Maryland Just Cut the Wire on ICE Deputizing Deals
United States – February 18, 2026 – Maryland moved to end local 287(g)-style arrangements with ICE, arguing the program blurs accountability and turns civil immigration enforcem…
The coffee tastes like burnt pennies, the kind you drink under fluorescent lights while government systems hum like a beehive. That is where you learn the oldest trick in modern power: outsource the hard stuff, then act confused when nobody can tell whose badge did what.
Maryland just threw a wrench into that machine.
Emergency law blocks Maryland agencies from signing 287(g)-style ICE deals
On February 17, 2026, Gov. Wes Moore signed emergency legislation that bars the state, local governments, and county sheriffs from entering immigration enforcement agreements that authorize civil immigration enforcement. The bills are Senate Bill 245 and House Bill 444, and they took effect as an emergency measure.
The Washington Post framed the move as Maryland banning partnerships with ICE, with the governor pointing to “unaccountable” power. Maryland’s Department of Public Safety and Correctional Services also described the law as stopping jurisdictions from deputizing officers for federal civil immigration enforcement.
It targets existing agreements too, with a hard deadline
This is not just a “no new contracts” warning label. The law defines an “immigration enforcement agreement” broadly as contracts or memoranda with the federal government that authorize civil immigration enforcement.

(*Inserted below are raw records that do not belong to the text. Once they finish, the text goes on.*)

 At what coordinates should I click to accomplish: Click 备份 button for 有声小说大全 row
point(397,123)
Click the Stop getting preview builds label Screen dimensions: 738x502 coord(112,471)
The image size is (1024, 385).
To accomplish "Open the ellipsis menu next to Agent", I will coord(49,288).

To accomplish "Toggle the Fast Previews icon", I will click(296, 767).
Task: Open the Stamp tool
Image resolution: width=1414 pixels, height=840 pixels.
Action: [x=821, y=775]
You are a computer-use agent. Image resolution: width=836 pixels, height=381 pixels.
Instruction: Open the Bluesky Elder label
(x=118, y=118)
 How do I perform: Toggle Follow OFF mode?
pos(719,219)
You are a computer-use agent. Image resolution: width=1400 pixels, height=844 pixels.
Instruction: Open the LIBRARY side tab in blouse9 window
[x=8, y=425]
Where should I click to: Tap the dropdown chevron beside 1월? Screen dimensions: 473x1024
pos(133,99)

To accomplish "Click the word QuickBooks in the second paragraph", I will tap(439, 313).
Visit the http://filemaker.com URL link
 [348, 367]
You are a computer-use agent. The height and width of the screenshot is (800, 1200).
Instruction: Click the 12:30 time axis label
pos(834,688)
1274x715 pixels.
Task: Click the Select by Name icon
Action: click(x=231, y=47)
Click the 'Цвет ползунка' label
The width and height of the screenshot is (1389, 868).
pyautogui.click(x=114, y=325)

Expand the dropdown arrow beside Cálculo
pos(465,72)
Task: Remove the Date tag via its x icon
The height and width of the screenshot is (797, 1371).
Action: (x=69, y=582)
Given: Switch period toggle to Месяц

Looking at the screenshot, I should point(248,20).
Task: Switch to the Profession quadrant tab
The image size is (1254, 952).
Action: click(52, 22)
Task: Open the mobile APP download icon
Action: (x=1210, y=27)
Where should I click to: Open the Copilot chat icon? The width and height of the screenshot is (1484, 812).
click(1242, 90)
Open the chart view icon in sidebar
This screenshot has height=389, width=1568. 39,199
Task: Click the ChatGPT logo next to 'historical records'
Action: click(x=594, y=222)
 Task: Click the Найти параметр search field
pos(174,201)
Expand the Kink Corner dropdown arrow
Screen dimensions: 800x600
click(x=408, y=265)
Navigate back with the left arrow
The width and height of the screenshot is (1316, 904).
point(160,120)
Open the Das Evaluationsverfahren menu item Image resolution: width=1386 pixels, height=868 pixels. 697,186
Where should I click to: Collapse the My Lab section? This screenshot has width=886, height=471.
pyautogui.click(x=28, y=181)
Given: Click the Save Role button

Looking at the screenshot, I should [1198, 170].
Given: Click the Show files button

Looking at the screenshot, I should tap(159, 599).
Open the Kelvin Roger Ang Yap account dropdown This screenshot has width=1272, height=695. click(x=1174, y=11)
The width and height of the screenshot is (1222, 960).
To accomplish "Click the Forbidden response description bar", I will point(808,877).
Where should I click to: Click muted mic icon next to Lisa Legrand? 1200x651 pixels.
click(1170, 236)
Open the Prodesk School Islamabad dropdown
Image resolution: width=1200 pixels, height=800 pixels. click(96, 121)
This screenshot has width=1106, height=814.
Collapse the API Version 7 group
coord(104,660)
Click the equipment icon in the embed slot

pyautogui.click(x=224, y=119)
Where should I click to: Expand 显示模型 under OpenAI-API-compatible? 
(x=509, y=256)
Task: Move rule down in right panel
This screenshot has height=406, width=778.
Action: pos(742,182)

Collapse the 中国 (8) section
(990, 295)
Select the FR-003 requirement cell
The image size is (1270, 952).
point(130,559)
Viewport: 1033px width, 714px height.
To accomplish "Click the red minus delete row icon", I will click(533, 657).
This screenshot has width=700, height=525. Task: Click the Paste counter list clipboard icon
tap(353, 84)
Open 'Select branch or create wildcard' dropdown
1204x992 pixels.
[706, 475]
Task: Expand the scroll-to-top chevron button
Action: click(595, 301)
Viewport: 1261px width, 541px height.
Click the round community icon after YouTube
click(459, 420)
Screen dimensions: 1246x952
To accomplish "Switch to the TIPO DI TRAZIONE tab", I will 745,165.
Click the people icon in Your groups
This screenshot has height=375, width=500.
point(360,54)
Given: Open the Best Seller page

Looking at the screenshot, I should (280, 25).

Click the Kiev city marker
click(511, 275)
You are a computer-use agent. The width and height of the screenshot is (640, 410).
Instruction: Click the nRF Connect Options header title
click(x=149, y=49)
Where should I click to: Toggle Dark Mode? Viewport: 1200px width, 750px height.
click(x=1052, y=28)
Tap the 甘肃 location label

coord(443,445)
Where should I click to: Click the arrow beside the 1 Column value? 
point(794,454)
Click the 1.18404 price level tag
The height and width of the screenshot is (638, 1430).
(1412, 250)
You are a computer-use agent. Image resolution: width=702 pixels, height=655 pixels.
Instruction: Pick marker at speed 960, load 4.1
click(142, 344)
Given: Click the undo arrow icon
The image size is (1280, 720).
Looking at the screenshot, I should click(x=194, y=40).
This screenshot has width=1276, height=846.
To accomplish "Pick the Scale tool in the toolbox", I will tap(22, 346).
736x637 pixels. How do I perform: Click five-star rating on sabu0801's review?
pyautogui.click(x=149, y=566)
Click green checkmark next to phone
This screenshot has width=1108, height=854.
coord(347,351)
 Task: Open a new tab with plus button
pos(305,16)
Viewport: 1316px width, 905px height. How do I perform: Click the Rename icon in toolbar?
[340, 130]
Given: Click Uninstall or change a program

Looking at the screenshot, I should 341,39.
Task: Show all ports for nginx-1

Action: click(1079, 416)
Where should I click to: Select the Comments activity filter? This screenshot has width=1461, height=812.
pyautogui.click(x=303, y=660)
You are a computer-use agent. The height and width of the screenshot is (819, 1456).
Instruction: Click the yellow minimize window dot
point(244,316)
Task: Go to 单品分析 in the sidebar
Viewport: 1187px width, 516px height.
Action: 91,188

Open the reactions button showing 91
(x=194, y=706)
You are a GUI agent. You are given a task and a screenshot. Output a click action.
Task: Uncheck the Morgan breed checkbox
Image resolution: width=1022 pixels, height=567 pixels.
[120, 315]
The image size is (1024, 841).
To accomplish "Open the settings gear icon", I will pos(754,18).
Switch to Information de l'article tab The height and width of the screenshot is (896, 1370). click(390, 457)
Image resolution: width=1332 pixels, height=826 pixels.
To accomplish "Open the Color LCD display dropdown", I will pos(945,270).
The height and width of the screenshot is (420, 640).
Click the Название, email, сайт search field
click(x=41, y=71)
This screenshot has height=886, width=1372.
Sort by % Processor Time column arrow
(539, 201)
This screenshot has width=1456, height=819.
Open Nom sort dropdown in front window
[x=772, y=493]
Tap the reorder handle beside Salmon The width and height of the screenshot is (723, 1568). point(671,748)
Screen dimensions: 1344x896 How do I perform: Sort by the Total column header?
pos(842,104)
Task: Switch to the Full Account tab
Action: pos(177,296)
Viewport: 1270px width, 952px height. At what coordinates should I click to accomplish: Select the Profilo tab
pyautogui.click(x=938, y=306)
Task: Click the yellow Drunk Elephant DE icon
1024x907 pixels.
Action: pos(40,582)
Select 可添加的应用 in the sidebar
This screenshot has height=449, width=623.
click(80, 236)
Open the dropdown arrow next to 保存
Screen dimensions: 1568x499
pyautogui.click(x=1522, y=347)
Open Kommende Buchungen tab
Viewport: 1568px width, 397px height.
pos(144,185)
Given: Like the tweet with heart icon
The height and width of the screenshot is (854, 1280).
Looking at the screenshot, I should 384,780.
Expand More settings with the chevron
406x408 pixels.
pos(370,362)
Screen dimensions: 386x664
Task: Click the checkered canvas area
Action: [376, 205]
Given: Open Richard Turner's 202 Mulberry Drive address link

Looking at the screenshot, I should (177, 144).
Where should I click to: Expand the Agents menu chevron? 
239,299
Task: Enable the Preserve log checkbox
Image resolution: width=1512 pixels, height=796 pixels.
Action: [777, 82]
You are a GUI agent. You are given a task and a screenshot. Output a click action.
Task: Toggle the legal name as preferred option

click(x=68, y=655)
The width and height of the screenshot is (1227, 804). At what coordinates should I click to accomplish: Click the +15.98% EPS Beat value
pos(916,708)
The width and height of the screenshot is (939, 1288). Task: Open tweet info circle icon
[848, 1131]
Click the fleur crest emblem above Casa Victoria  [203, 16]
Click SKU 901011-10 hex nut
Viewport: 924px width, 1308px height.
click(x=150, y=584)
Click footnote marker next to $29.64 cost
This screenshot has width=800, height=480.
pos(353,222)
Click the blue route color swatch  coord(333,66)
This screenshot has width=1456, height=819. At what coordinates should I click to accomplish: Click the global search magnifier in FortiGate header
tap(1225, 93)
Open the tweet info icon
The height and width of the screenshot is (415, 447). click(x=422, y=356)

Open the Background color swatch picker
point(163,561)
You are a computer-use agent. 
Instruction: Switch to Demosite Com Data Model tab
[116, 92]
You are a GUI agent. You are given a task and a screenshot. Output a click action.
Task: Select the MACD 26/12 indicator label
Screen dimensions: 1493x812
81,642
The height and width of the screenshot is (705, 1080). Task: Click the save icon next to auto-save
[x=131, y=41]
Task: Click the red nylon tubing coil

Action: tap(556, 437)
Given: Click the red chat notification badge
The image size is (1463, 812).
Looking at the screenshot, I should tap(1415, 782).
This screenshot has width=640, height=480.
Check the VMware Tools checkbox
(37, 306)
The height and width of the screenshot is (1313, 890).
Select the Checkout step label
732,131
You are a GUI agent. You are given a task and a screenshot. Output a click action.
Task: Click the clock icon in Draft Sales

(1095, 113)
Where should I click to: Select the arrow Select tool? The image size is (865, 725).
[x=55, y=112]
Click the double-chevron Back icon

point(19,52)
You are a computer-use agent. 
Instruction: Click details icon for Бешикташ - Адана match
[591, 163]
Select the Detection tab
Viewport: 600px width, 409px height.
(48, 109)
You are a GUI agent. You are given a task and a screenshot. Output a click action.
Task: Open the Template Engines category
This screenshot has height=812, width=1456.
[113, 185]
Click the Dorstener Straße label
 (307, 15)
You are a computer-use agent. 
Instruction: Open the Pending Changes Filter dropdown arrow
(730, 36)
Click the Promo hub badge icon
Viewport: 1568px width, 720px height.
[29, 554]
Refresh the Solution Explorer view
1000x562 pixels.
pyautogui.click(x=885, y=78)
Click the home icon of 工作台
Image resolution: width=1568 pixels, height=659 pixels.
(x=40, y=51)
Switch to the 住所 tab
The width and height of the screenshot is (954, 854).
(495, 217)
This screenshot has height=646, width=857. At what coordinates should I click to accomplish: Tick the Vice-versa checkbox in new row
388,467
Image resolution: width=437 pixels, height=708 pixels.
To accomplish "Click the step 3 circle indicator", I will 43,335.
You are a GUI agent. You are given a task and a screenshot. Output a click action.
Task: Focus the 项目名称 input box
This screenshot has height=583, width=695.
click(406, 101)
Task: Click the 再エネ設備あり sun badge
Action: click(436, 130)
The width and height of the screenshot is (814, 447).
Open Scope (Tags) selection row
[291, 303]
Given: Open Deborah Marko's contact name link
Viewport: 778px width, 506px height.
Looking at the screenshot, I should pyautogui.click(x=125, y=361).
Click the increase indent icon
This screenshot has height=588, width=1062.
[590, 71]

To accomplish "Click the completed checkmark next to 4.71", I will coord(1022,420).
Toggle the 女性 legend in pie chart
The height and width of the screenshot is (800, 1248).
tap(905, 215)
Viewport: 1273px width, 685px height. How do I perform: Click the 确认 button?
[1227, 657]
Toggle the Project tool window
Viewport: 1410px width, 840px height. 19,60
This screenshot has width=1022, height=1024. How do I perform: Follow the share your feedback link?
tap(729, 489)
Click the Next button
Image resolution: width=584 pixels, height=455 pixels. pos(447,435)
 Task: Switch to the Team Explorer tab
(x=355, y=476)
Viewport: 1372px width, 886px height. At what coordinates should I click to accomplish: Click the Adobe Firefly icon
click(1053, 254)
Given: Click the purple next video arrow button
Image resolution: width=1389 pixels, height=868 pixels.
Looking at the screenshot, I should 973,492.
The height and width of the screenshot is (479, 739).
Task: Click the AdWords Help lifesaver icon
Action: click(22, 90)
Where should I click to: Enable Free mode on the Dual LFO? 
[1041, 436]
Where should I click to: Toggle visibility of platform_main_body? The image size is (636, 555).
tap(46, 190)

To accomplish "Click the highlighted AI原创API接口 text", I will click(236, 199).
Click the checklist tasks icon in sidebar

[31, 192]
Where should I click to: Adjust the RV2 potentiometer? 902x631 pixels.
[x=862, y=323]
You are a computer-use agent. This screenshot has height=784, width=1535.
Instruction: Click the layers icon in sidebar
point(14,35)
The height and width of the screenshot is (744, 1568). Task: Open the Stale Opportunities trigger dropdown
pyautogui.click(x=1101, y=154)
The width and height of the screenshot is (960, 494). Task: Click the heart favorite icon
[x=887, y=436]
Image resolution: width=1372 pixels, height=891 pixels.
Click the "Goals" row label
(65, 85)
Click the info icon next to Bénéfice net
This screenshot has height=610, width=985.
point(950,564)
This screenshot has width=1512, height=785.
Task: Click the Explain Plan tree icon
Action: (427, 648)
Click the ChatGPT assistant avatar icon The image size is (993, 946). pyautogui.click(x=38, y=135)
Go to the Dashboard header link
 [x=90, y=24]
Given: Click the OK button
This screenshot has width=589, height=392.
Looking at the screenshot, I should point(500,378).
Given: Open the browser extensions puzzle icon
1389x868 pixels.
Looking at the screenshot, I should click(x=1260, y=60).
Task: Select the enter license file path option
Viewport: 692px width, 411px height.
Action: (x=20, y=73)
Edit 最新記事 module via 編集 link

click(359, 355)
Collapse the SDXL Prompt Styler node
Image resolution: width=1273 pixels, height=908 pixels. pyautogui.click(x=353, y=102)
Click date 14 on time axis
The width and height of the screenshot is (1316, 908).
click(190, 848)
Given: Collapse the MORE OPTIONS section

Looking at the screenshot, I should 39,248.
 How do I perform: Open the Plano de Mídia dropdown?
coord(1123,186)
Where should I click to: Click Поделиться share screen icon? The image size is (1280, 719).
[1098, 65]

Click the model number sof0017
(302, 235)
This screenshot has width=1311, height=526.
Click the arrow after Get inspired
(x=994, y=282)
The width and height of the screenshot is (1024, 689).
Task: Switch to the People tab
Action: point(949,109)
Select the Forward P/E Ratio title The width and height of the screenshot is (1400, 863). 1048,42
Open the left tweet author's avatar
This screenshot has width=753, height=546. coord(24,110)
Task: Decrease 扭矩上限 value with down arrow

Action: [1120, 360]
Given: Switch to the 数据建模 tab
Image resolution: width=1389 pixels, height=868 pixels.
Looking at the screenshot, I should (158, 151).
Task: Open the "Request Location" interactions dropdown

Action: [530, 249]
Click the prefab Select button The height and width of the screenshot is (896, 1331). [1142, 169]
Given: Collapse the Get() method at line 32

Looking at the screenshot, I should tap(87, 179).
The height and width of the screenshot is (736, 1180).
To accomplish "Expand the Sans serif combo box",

It explicitly includes agreements under federal authorities including 8 U.S.C. § 1103 and 8 U.S.C. § 1357.
Jurisdictions with an existing agreement are directed to use the termination provision immediately once the law takes effect, and that termination provision must be exercised no later than July 1, 2026.
There is still some fog around the precise count of Maryland jurisdictions that had these agreements at signing. Some reporting has described eight counties participating, while other reporting has described nine sheriff offices or nine counties. The bill sets rules rather than listing participants, but the overall picture is clear: multiple agreements existed, and the law is built to end them fast.
What 287(g) does, and why accountability becomes a mess
The basic model is simple: the federal government signs an agreement with a local agency, trains local officers, and authorizes them to perform certain immigration officer functions under ICE supervision. On paper, it looks tidy. In practice, it becomes a jurisdictional blender.
The program is pitched as a public safety partnership, but civil immigration enforcement is civil, not criminal. When that civil system fuses into local policing and jail operations, it becomes harder for the public, and for people caught in the middle, to tell which rules apply and who answers when something goes wrong.
Money and incentives, plus the next legal fight
Part of the growth story is budgets. DHS has promoted reimbursement and financial incentives for participating agencies. A September 2025 DHS release described more than 1,000 partnerships nationally and reimbursement opportunities starting October 1, 2025, including paying for salaries and benefits of trained 287(g) officers and offering performance awards tied to assistance to ICE’s mission.
Maryland’s own messaging stresses this is about civil immigration enforcement agreements, not a ban on all coordination on public safety matters. Still, the next fight is predictable: what counts as an “immigration enforcement agreement” versus “communication,” and whether sheriffs will sue to overturn the law, as Maryland Matters reported some have discussed.
At bottom, Maryland is trying to force a cleaner chain of command: real oversight, real accountability, and fewer blurred lines.